[Pacemaker] Error: cluster is not currently running on this node
Miha
miha at softnet.si
Mon Aug 18 07:08:33 CEST 2014
Hi Emmanuel,
this is my config:
Pacemaker Nodes:
sip1 sip2
Resources:
Master: ms_drbd_mysql
Meta Attrs: master-max=1 master-node-max=1 clone-max=2
clone-node-max=1 notify=true
Resource: p_drbd_mysql (class=ocf provider=linbit type=drbd)
Attributes: drbd_resource=clusterdb_res
Operations: monitor interval=29s role=Master (p_drbd_mysql-monitor-29s)
monitor interval=31s role=Slave (p_drbd_mysql-monitor-31s)
Group: g_mysql
Resource: p_fs_mysql (class=ocf provider=heartbeat type=Filesystem)
Attributes: device=/dev/drbd0 directory=/var/lib/mysql_drbd fstype=ext4
Meta Attrs: target-role=Started
Resource: p_ip_mysql (class=ocf provider=heartbeat type=IPaddr2)
Attributes: ip=XXX.XXX.XXX.XXX cidr_netmask=24 nic=eth2
Resource: p_mysql (class=ocf provider=heartbeat type=mysql)
Attributes: datadir=/var/lib/mysql_drbd/data/ user=root group=root
config=/var/lib/mysql_drbd/my.cnf pid=/var/run/mysqld/mysqld.pid
socket=/var/lib/mysql/mysql.sock binary=/usr/bin/mysqld_safe
additional_parameters="--bind-address=212.13.249.55 --user=root"
Meta Attrs: target-role=Started
Operations: start interval=0 timeout=120s (p_mysql-start-0)
stop interval=0 timeout=120s (p_mysql-stop-0)
monitor interval=20s timeout=30s (p_mysql-monitor-20s)
Clone: cl_ping
Meta Attrs: interleave=true
Resource: p_ping (class=ocf provider=pacemaker type=ping)
Attributes: name=ping multiplier=1000 host_list=XXX.XXX.XXX.XXXX
Operations: monitor interval=15s timeout=60s (p_ping-monitor-15s)
start interval=0s timeout=60s (p_ping-start-0s)
stop interval=0s (p_ping-stop-0s)
Resource: opensips (class=lsb type=opensips)

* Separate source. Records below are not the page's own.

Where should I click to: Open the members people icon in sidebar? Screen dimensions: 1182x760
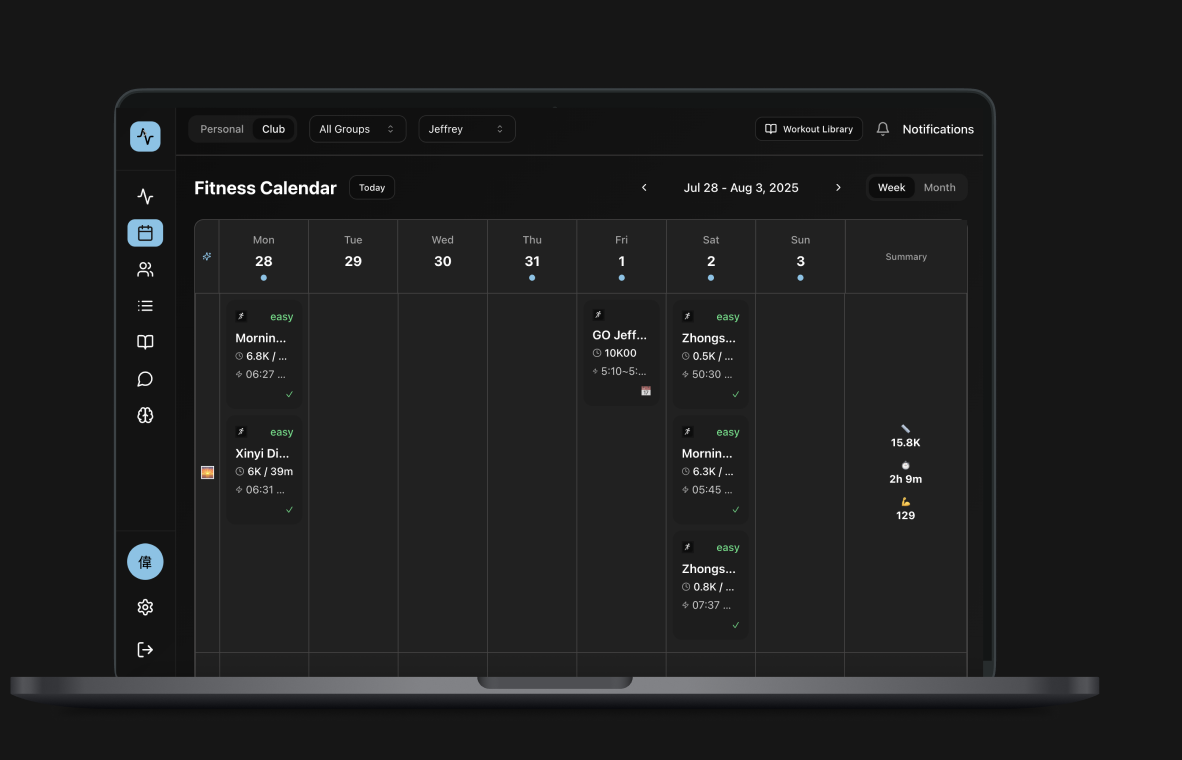145,269
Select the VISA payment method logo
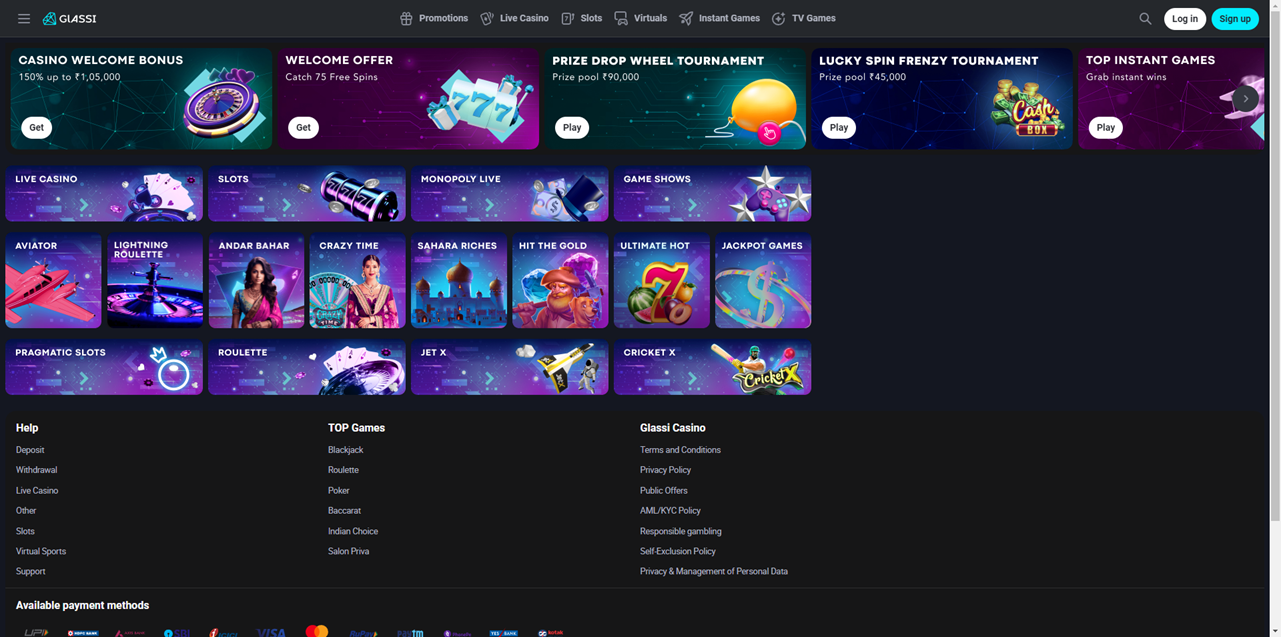 point(270,631)
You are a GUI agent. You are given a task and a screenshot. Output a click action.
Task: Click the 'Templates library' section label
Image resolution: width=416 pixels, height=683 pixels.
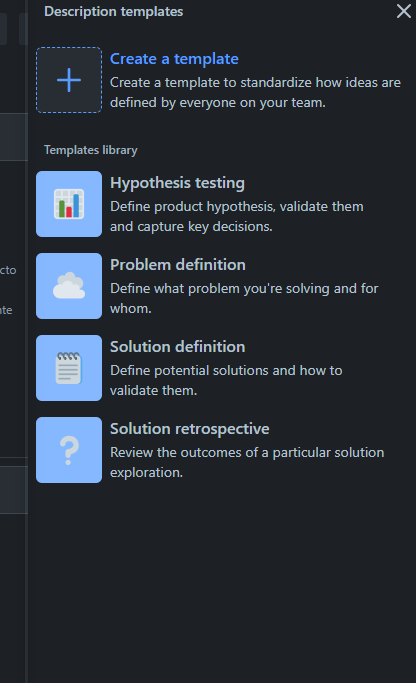click(x=91, y=150)
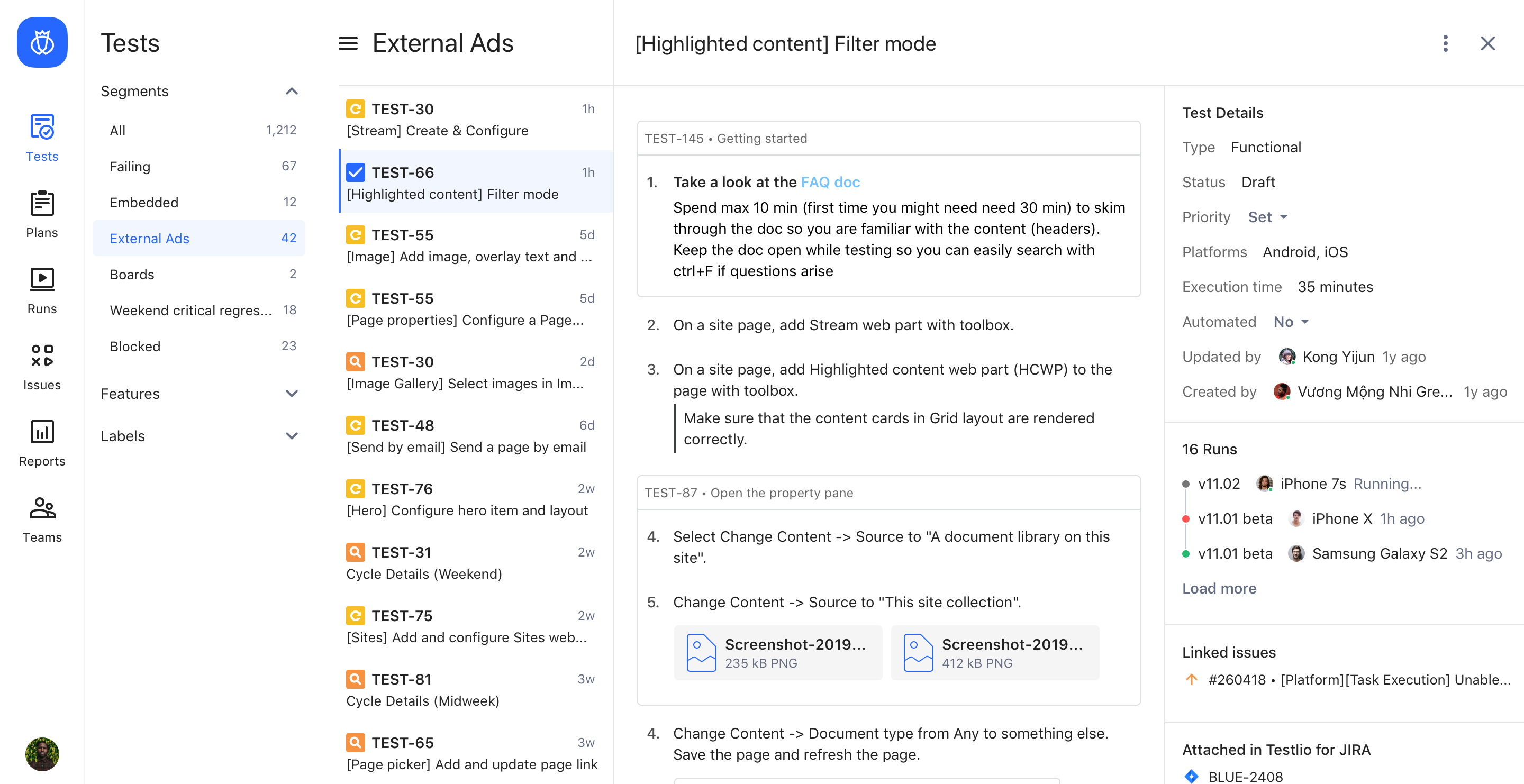Screen dimensions: 1524x784
Task: Open the FAQ doc link
Action: point(829,182)
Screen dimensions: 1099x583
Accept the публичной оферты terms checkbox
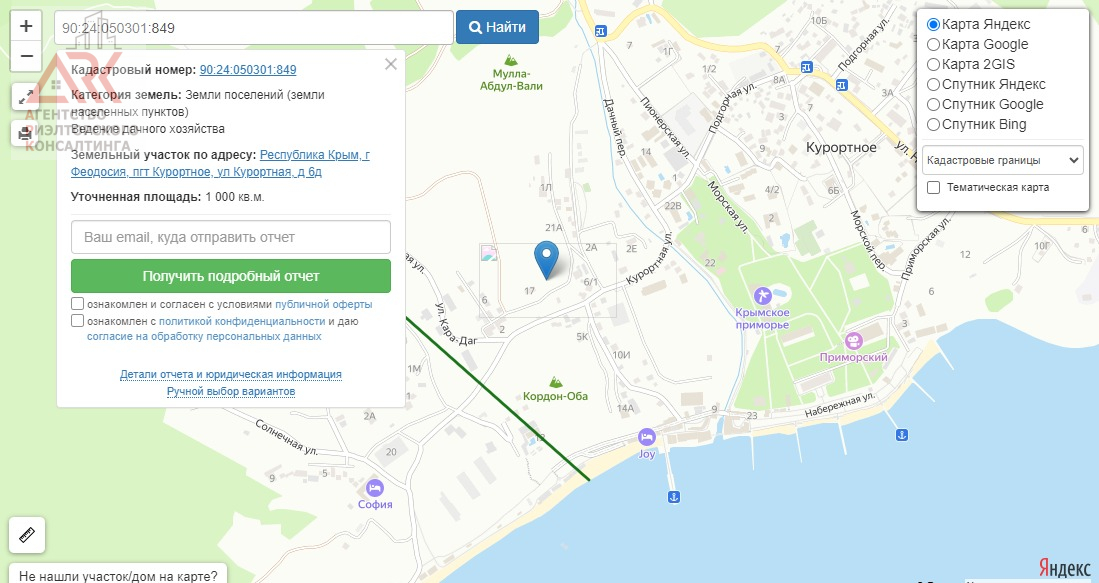coord(78,303)
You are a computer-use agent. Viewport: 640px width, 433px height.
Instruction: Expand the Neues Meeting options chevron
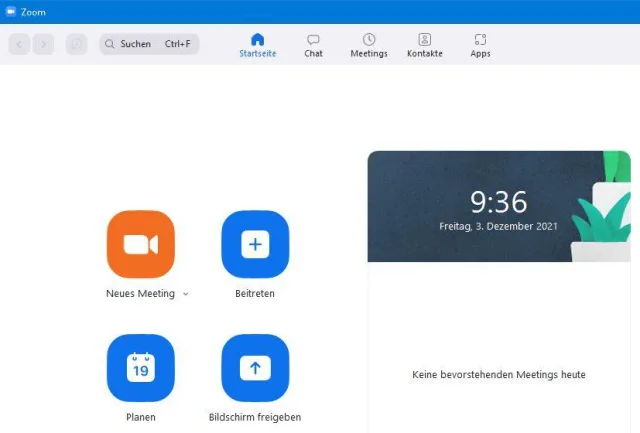(x=186, y=294)

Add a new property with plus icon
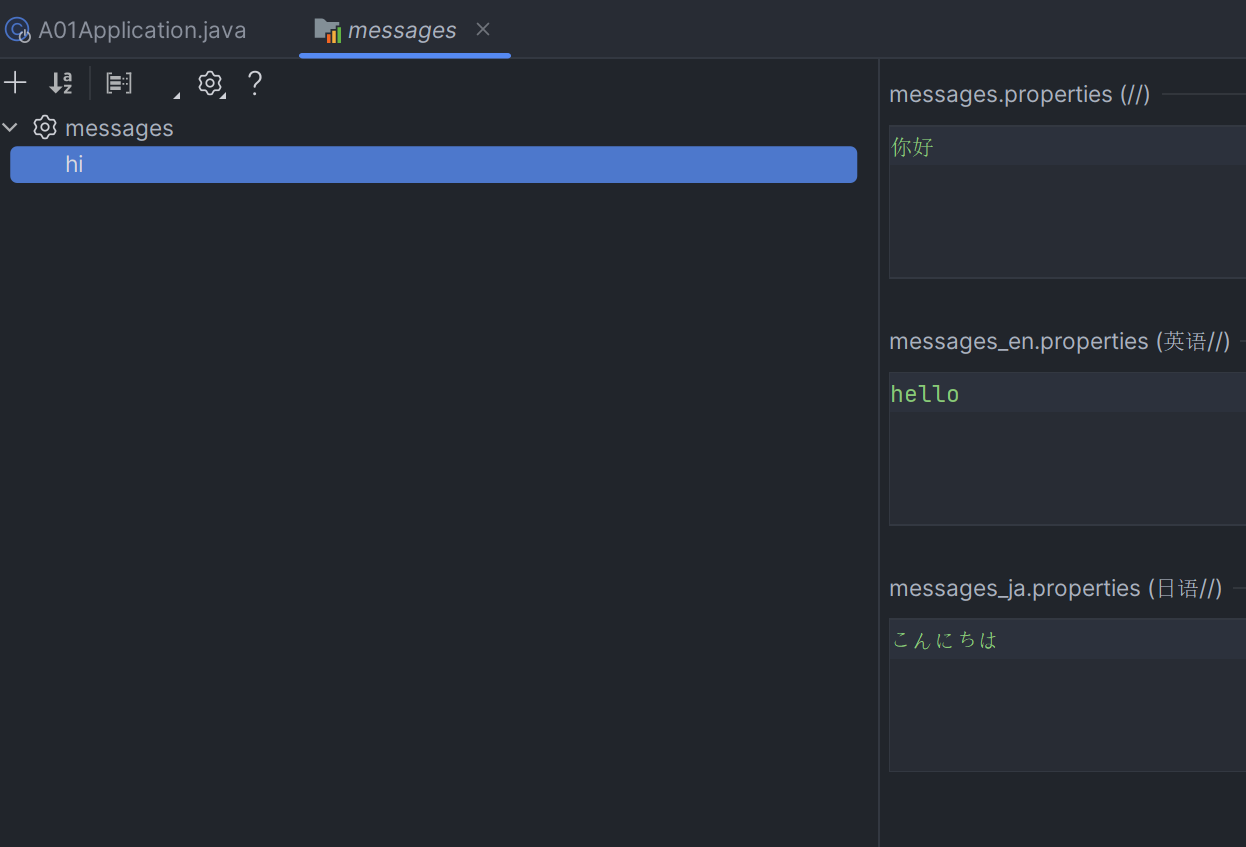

Meta Attrs: target-role=Started
Operations: start interval=0 timeout=120 (opensips-start-0)
stop interval=0 timeout=120 (opensips-stop-0)
Stonith Devices:
Resource: fence_sip1 (class=stonith type=fence_bladecenter_snmp)
Attributes: action=off ipaddr=172.30.0.2 port=8 community=test
login=snmp8 passwd=soft1234
Meta Attrs: target-role=Started
Resource: fence_sip2 (class=stonith type=fence_bladecenter_snmp)
Attributes: action=off ipaddr=172.30.0.2 port=9 community=test1
login=snmp8 passwd=soft1234
Meta Attrs: target-role=Started
Fencing Levels:
Location Constraints:
Resource: ms_drbd_mysql
Constraint: l_drbd_master_on_ping
Rule: score=-INFINITY role=Master boolean-op=or
(id:l_drbd_master_on_ping-rule)
Expression: not_defined ping (id:l_drbd_master_on_ping-expression)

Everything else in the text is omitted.